Re: ktime_get_ts64() splat during resume

From: Rafael J. Wysocki
Date: Fri Jun 17 2016 - 21:11:23 EST


On Fri, Jun 17, 2016 at 11:03 PM, Rafael J. Wysocki <rafael@xxxxxxxxxx> wrote:
> On Fri, Jun 17, 2016 at 6:12 PM, Borislav Petkov <bp@xxxxxxxxx> wrote:
>> On Fri, Jun 17, 2016 at 05:28:10PM +0200, Rafael J. Wysocki wrote:
>>> A couple of questions:
>>> - I guess this is reproducible 100% of the time?
>>
>> Yap.
>>
>> I took latest Linus + tip/master which has your commit.
>>
>>> - If you do "echo disk > /sys/power/state" instead of using s2disk,
>>> does it still crash in the same way?
>>
>> My suspend to disk script does:
>>
>> echo 3 > /proc/sys/vm/drop_caches
>> echo "shutdown" > /sys/power/disk
>> echo "disk" > /sys/power/state
>>
>> I don't use anything else for years now.
>>
>>> - Are both the image and boot kernels the same binary?
>>
>> Yep.
>
> OK, we need to find out what's wrong, then.
>
> First, please revert the changes in hibernate_asm_64.S alone and see
> if that makes any difference.
>
> Hibernation should still work then most of the time, but the bug fixed
> by this commit will be back.

Due to the nature of the memory corruption you are seeing (the same
address appears to be corrupted every time in the same way) with 100%
reproducibility and due to the fact that new code added by the commit
in question only writes to dynamically allocated memory (and you've
already verified that https://patchwork.kernel.org/patch/9185165/
doesn't help), it is quite unlikely that the memory corruption comes
from that commit itself.

However, I see a couple of ways in which that commit might uncover a latent bug.

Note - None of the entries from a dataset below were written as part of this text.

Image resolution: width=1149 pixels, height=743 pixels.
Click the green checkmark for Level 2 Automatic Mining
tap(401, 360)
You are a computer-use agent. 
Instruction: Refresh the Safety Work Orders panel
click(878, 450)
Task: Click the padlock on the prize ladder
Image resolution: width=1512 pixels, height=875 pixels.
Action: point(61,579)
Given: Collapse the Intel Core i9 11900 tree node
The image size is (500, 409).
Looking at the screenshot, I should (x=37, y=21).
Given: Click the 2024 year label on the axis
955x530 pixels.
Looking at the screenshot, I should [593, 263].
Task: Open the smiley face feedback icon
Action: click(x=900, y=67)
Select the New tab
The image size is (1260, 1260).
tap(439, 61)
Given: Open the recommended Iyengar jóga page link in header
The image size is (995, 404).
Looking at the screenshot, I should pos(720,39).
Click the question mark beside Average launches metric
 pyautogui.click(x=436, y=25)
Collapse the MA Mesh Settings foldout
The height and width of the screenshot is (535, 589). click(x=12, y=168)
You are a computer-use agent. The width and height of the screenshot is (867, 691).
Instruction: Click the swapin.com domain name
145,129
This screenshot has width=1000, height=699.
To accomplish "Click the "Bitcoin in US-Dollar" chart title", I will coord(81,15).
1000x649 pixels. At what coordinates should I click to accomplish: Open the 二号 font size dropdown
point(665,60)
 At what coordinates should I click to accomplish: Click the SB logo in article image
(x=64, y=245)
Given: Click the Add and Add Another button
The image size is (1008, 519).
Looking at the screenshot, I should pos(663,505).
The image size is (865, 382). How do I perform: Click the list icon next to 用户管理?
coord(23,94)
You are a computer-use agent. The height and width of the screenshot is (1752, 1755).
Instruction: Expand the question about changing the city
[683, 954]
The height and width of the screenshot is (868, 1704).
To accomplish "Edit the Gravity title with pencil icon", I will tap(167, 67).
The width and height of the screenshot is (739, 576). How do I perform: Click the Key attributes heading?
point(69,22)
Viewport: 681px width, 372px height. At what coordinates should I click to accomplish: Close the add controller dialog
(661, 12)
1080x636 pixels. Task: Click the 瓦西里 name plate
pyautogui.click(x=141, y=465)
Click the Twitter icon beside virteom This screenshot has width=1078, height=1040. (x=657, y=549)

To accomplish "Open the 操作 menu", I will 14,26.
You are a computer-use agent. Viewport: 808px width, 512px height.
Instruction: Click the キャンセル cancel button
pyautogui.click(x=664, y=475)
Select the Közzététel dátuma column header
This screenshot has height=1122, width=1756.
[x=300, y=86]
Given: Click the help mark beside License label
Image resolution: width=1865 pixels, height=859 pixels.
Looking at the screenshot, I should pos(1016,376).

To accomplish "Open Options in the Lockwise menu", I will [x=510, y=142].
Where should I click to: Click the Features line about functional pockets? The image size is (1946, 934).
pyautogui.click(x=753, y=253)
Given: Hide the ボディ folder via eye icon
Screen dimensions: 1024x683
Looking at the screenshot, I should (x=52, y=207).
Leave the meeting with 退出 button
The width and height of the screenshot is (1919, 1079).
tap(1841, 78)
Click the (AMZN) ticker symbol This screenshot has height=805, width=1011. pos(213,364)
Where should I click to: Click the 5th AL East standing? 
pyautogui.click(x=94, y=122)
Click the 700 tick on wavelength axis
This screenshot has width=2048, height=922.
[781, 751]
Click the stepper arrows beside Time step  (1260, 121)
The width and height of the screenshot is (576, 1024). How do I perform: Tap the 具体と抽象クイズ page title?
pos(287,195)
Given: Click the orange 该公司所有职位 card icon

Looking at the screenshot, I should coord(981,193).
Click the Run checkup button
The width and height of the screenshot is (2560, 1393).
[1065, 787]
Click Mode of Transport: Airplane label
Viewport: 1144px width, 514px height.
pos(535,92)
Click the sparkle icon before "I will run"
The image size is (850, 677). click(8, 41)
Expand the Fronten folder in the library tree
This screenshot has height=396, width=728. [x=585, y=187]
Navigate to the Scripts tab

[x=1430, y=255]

First, it changed the layout of the kernel text by adding the
PAGE_SIZE alignment of restore_registers(). That likely pushed stuff
behind it to new offsets, possibly including the static struct field
that is now corrupted. Now, say that the memory corruption has always
happened at the same memory location, but previously there was nothing
in there or whatever was in there, wasn't vital. In that case the
memory corruption might have gone unnoticed until the commit in
question caused things to move to new locations and the corrupted
location contains a vital piece of data now. This is my current
theory.

Second, it added two invocations of get_safe_page() that in theory
might push things a bit too far towards the limit and they started to
break there. I don't see how that can happen ATM, but I'm not
excluding this possibility yet. It seems, though, that in that case
the corruption would be more random and I certainly wouldn't expect it
to happen at the same location every time.

One more indicator is that multiple people reported success with that
commit and in many hibernation runs, so the problem appears to be very
specific to your system and/or kernel configuration. It also is
interesting that the memory corruption only becomes visible during the
thawing of tasks and given the piece of data that is corrupted, it
should become visible much earlier if the memory was corrupted during
image restoration by the boot kernel.

In any case, reverting the changes in hibernate_asm_64.S alone should
show us the direction, but if it makes things work again, I would try
to change the restore_registers() alignment to something smaller, like
64 (which should be safe) and see what happens then.